Dalam memberikan pendidikan kepada Nabi Musa, Khidhir sebagai seorang guru (Abun Ra’id, yang berarti ayah didik atau ayah pembimbing)[11] menggunakan cara yang nampaknya bertentangan dengan hukum atau bertentangan dengan perilaku masyarakatnya, misalnya membunuh anak, melubangi perahu tanpa alasan. Namun pada kisah tersebut terdapat pesan-pesan agama khususnya pesan moral atau akhlak. Dan yang harus di fahami adalah apa yang tertuang di dalamnya, kemudian mengambil pelajaran dari sana serta mencabut dari hal-hal yang di kecam dan pandangan jelek. Kemudian mengambil yang manis dan yang dianggap baik, karena suatu kisah yang berhubungan dengan sebab-akhibat dapat menarik perhatian. Jika dalam kisah terkandung pesan-pesan dan pelajaran tentang kisah-kisah terdahulu, maka rasa ingin tahu merupakan faktor yang sangat kuat yang dapat menanamkan kesan kisah tersebut dalam hati.
Kisah kurang menarik perhatian akal, bahkan isinya pun kurang dapat dipahami, jika hanya disampaikan melalui ceramah tanpa variasi. Berbeda halnya jika dituangkan dalam bentuk kisah yang menggambarkan peristiwa dalam realita kehidupan, maka akan terwujudlah dengan jelas tujuannya sehingga mempermudah dalam pembelajaran. Sesungguhnya pembangunan akhlak individu tidak hanya penting bagi kekuasaan hidup individu tersebut, tetapi juga penting untuk membangun masyarakat dan peradaban manusia yang luhur.[12]
Nilai-nilai pendidikan akhlak tidak bisa tampak, kecuali sebelumnya telah dipelajari karakteristiknya dan untuk mengetahui karakteristik pendidikan akhlak terlebih dahulu mengetahui hakekatnya dalam surat Al-Kahfi ayat 60-83 yang menceritakan tentang kisah Nabi Musa as.[13]
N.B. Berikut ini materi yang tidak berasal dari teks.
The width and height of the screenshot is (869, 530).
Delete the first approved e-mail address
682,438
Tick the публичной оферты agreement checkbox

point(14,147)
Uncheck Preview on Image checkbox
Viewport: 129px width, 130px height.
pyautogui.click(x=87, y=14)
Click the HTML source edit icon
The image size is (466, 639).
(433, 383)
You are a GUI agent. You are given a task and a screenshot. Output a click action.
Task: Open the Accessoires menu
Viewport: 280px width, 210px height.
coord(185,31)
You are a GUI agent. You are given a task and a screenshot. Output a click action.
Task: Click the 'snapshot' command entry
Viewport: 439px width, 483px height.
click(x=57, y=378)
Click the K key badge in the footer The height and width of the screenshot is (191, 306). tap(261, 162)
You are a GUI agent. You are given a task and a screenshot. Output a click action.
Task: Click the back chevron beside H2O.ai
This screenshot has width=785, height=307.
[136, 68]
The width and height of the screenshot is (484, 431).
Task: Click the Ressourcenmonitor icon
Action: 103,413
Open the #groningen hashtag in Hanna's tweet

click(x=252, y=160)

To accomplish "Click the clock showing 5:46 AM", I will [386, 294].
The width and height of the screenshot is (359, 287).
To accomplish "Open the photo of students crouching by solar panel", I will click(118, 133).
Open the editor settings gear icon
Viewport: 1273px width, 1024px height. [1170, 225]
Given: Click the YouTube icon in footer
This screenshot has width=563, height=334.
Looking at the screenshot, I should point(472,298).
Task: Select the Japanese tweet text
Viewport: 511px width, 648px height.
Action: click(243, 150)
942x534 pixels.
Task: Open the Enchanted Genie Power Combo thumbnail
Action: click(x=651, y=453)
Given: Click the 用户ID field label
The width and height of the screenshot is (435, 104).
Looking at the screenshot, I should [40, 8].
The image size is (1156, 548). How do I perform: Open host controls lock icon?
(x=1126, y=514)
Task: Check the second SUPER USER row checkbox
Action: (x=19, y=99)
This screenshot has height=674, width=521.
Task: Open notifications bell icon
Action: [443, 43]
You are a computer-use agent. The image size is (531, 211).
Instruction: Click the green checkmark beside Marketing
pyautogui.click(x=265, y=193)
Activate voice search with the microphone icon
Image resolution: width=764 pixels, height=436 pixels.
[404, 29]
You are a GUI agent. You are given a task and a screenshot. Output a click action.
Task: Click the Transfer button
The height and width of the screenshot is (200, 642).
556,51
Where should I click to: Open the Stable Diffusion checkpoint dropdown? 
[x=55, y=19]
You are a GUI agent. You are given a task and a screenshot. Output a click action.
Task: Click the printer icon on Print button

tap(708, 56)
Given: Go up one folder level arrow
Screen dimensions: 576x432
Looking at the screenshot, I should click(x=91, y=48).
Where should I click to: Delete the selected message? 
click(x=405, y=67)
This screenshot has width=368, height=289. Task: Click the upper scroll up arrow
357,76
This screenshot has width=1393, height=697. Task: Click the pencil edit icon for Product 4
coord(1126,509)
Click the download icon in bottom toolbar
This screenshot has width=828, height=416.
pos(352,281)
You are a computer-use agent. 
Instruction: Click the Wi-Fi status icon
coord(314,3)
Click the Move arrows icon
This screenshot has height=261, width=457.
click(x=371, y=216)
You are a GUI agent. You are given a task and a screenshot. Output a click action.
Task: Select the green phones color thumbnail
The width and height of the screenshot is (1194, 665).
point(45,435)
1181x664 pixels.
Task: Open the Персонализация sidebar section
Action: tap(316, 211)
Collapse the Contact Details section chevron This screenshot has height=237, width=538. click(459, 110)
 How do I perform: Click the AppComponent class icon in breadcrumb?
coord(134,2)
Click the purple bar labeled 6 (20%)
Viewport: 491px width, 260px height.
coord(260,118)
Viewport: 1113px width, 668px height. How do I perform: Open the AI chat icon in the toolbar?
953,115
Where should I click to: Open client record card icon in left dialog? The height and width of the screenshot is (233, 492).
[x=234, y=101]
Oleh karena itu, nilai-nilai pendidikan akhlak yang terkandung dalam surat Al-Kahfi ayat 60-83 yang menceritakan tentang perjalanan Nabi Musa dalam menuntut ilmu dengan Khidhir dapat dijadikan sarana untuk aplikasi dalam pembelajaran PAI (Pendidikan Agama Islam).
B. Rumusan Masalah
            Dari latar belakang masalah di muka, maka ada beberapa permasalahan yang akan dikaji melalui penelitian ini, permasalahan-permasalahan tersebut antara lain :
1.  Nilai-nilai pendidikan akhlak apa saja yang terkandung dalam surat Al-Kahfi ayat 60-82?
2.  Bagaimanakah aplikasi nilai-nilai pendidikan akhlak surat Al-Kahfi ayat 60-82 dalam pembelajaran PAI?

C. PEMBAHASAN
1.      Pendidikan Akhlak
Pendidikan akhlak adalah suatu usaha menanamkan sifat-sifat ke dalam jiwa seseorang untuk dapat menilai perbuatan baik dan buruk, sebagai usaha mengembangkan potensi manusia agar mempunyai keutamaan budi pekerti melalui pengajaran dan latihan yang merujuk pada Al-Qur’an dan Hadits.
Pendidikan akhlak menciptakan berbagai perubahan pada berbagai dimensi keberadaan manusia dan prilakunya, dengan tujuan mengarahkannya pada suatu sasaran, yang merupakan hal penting dan menentukan nasib seseorang. Segala bentuk perbaikan dan pembinaan individu maupun masyarakan pastilah melalui pendidikan akhlak.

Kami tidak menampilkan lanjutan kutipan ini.